Het Parlement haalde ook de definitie van duurzame bodembeheer en de implementatie ervan uit het voorstel van de Commissie en milieucommissie. Zo was er een bijlage met een opsomming van een twintigtal prakijken die per definitie beschouwd werd als duurzaam bodembeheer. Dit werd door het Parlement geschrapt, in de aangenomen tekst zit nu een vrij algemene en brede definitie wat duurzaam bodembeheer kan inhouden.

Het wetsvoorstel van de Commissie met een rigide focus om van alle ‘ongezonde’ bodems ‘gezonde’ bodems te maken is in het Parlement dus heel wat bijgesteld. Wat het Parlement nu op tafel legt, is eerder een richtlijn waarbij lidstaten aan de hand van Europese methodologie zelf kunnen bepalen in welke toestand de bodems zich momenteel bevinden en welke maatregelen ze nemen om ze te verbeteren. De flexibiliteit en de verantwoordelijkheid die het Parlement hierdoor bij de lidstaten legt, kan ook een gevaar bieden voor het gelijk speelveld tussen landen.
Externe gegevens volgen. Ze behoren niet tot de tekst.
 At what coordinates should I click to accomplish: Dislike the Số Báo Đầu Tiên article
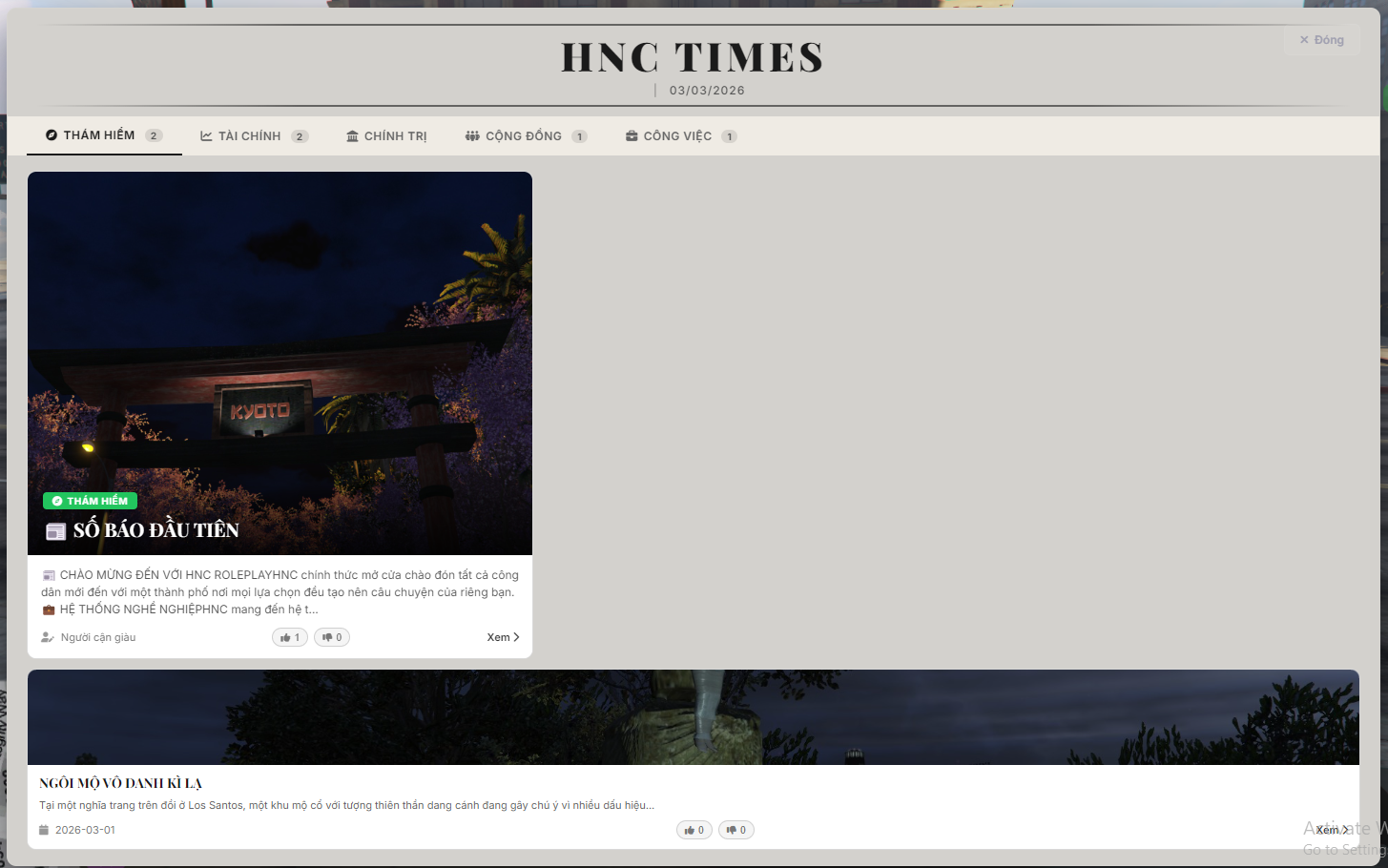(332, 637)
Indien één land wil uitblinken in goede bodems en zwaardere maatregelen treft dan de buurlanden, kan dit een ongelijkheid creëren op de markt.

Verdere procedure
De Raad, waarin alle lidstaten zetelen, heeft nog geen algemeen standpunt gevormd over de richtlijn zoals het Parlement dit nu heeft gedaan. Het Belgische voorzitterschap van de Raad hoopt nog na de verkiezingen een gemeenschappelijke basis te vinden voordat zijn mandaat afloopt op 30 juni. Na dit is gebeurd, kan de trialoog met het nieuw verkozen Parlement, dat hoogst waarschijnlijk het aangenomen standpunt van het vorige Parlement zal overnemen, de Commissie en de Raad starten. Dit zal dan uiteindelijk moeten resulteren in een effectieve wetgeving.

Dit artikel maakt deel uit van de contentsamenwerking tussen Foodlog en Vilt.

Los van politiek en overheid is In de markt onder de grote, multinationale verwerkende industrie een beweging op gang gekomen onder de naam regeneratieve landbouw. Grote bedrijven als Nestlé en Mondelez spannen zich in om hun leveranciers (handel en boeren) te bewegen om alleen nog te telen volgens manieren die de bodem niet uitputten. Onlangs bracht Foodlog een artikel over de Canadese multinational McCain die ook in Nederland het regeneratieve boeren onder zijn leveranciers in de praktijk probeert te brengen.
Het is een teken aan de wand. De EU loopt voorop met wetgeving, maar onder de grote bedrijven is zelfs wereldwijd al een private beweging ontstaan om bodems in conditie te houden uit zorgen om leveringsonzekerheid.